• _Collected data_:
+---+

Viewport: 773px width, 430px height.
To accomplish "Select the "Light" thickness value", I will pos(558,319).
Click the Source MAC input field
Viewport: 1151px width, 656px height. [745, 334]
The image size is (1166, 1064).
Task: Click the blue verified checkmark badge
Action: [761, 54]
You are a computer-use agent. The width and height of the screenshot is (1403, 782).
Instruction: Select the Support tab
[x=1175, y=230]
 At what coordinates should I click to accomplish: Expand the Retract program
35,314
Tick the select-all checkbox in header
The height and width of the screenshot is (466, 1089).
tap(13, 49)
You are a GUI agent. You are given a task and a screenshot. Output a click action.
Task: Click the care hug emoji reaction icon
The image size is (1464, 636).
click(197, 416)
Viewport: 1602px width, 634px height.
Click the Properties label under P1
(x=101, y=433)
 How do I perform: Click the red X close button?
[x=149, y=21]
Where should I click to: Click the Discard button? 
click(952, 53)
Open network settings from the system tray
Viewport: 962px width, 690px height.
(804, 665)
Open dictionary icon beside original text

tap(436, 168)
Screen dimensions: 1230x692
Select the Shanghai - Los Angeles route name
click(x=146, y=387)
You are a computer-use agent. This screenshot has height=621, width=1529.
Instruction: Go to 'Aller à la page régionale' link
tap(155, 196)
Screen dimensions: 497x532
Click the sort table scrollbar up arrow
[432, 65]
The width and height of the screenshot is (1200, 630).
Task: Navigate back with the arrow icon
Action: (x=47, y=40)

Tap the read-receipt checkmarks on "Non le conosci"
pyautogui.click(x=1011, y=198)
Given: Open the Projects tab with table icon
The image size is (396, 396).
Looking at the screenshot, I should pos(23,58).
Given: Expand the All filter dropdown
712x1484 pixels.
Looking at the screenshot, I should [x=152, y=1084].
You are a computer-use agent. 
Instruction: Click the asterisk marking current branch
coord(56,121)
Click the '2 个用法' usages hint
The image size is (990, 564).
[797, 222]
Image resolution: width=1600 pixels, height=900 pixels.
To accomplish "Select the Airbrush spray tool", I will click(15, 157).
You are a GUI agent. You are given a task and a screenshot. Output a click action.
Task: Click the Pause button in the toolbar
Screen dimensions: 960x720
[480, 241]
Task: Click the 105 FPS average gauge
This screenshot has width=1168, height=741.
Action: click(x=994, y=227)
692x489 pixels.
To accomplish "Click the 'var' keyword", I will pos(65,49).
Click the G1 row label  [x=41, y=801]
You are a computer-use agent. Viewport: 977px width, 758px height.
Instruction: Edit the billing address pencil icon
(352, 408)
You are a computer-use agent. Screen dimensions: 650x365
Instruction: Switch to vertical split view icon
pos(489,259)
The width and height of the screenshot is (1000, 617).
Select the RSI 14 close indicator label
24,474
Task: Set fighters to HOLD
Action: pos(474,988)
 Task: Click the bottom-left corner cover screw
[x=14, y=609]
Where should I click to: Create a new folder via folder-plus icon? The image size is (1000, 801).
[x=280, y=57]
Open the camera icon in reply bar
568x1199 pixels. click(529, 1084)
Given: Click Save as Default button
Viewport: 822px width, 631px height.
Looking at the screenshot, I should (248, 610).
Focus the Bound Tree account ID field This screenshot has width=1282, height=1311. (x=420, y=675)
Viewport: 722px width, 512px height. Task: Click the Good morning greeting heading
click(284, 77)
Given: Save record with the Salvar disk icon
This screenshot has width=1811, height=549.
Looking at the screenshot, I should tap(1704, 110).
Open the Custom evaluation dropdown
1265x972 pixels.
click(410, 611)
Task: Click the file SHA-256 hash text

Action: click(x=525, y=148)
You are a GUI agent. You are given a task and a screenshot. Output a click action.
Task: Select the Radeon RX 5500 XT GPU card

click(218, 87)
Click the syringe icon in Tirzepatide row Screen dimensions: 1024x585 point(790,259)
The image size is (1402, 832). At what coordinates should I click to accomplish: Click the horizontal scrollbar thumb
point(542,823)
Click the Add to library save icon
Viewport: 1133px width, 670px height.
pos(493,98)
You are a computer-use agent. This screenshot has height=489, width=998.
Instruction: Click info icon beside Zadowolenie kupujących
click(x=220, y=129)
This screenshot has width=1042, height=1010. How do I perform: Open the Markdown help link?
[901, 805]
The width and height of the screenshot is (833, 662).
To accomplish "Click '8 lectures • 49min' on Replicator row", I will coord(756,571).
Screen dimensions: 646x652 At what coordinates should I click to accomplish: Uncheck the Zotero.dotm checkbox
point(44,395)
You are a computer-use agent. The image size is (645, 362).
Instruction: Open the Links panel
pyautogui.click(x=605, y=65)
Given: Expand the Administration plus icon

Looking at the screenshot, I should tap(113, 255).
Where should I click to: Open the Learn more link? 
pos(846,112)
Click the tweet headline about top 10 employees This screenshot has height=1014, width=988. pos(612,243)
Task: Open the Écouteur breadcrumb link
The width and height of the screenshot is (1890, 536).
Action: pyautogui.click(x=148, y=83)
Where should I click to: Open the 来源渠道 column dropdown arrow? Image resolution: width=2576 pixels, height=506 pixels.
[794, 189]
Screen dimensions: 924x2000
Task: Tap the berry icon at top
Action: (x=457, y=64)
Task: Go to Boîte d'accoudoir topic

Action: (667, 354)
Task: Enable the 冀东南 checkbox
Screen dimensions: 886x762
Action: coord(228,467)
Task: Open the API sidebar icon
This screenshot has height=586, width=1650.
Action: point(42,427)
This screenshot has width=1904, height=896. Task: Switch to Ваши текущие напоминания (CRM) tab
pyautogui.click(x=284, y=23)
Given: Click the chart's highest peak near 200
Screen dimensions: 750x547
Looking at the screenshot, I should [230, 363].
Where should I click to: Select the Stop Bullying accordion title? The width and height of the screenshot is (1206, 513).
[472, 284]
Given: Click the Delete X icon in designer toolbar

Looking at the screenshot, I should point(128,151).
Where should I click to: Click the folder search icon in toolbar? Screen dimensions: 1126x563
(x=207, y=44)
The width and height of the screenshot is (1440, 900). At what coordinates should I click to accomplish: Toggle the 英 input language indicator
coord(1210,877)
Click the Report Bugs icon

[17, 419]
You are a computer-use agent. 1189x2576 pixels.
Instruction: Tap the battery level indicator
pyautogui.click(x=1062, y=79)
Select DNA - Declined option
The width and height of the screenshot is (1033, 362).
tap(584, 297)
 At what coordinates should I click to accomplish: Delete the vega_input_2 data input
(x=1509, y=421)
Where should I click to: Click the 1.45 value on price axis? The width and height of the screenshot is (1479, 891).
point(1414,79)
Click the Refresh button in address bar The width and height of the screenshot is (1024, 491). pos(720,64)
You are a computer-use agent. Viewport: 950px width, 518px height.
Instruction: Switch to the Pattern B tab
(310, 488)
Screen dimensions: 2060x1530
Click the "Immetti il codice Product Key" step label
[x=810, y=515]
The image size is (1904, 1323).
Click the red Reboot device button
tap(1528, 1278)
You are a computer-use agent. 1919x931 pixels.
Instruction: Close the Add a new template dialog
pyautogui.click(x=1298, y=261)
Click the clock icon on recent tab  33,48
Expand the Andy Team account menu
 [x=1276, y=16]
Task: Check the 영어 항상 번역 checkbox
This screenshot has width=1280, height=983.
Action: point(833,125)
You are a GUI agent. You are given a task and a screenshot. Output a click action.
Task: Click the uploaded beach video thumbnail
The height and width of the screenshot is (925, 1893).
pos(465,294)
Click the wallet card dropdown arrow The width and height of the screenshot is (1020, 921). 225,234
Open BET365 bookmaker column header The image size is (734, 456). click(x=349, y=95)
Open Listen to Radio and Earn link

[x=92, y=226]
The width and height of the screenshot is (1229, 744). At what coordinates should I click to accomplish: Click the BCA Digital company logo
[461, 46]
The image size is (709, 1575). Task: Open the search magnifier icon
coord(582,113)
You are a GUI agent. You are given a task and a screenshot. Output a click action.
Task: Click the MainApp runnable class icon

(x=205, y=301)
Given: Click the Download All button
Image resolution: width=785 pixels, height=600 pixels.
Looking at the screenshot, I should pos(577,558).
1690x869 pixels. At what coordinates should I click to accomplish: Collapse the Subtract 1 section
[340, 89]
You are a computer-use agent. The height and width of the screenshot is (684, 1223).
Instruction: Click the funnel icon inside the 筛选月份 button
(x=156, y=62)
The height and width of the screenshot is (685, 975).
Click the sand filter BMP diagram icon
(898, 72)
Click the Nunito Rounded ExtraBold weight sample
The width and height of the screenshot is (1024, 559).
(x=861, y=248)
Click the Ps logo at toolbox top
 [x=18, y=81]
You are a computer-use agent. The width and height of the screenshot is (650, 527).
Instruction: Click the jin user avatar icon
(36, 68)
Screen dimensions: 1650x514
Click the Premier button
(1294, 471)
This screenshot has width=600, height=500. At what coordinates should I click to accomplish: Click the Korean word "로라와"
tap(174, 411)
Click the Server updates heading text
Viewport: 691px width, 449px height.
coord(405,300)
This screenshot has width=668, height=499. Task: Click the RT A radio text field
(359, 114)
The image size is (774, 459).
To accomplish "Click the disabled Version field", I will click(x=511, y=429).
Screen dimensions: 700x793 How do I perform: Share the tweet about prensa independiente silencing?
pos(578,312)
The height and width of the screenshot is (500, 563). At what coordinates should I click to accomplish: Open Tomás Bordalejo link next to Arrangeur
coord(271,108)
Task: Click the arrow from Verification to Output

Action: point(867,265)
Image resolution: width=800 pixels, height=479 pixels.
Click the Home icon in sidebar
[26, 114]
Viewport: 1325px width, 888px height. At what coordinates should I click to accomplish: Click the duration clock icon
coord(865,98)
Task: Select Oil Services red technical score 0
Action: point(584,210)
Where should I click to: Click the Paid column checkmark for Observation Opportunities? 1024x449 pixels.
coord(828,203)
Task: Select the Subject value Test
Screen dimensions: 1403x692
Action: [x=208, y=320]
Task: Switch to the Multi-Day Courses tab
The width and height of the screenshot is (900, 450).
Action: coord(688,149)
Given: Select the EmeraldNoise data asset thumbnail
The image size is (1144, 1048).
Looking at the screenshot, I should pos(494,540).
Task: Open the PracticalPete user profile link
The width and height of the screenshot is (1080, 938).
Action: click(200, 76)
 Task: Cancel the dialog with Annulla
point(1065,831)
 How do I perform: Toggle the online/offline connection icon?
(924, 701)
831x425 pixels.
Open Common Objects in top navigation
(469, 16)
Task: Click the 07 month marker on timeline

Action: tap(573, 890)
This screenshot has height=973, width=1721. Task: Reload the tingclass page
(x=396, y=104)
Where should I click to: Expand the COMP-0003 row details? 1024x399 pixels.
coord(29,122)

+---+

• _ACTIVITY_: Of the entries above, transcribe exactly those lines that fall between the line containing "This screenshot has height=586, width=1650." and the line containing "Screen dimensions: 2060x1530", together with those two lines.

• _RESULT FOR THIS TASK_:
This screenshot has height=586, width=1650.
Action: point(42,427)
This screenshot has width=1904, height=896. Task: Switch to Ваши текущие напоминания (CRM) tab
pyautogui.click(x=284, y=23)
Given: Click the chart's highest peak near 200
Screen dimensions: 750x547
Looking at the screenshot, I should [230, 363].
Where should I click to: Select the Stop Bullying accordion title? The width and height of the screenshot is (1206, 513).
[472, 284]
Given: Click the Delete X icon in designer toolbar

Looking at the screenshot, I should point(128,151).
Where should I click to: Click the folder search icon in toolbar? Screen dimensions: 1126x563
(x=207, y=44)
The width and height of the screenshot is (1440, 900). At what coordinates should I click to accomplish: Toggle the 英 input language indicator
coord(1210,877)
Click the Report Bugs icon

[17, 419]
You are a computer-use agent. 1189x2576 pixels.
Instruction: Tap the battery level indicator
pyautogui.click(x=1062, y=79)
Select DNA - Declined option
The width and height of the screenshot is (1033, 362).
tap(584, 297)
 At what coordinates should I click to accomplish: Delete the vega_input_2 data input
(x=1509, y=421)
Where should I click to: Click the 1.45 value on price axis? The width and height of the screenshot is (1479, 891).
point(1414,79)
Click the Refresh button in address bar The width and height of the screenshot is (1024, 491). pos(720,64)
You are a computer-use agent. Viewport: 950px width, 518px height.
Instruction: Switch to the Pattern B tab
(310, 488)
Screen dimensions: 2060x1530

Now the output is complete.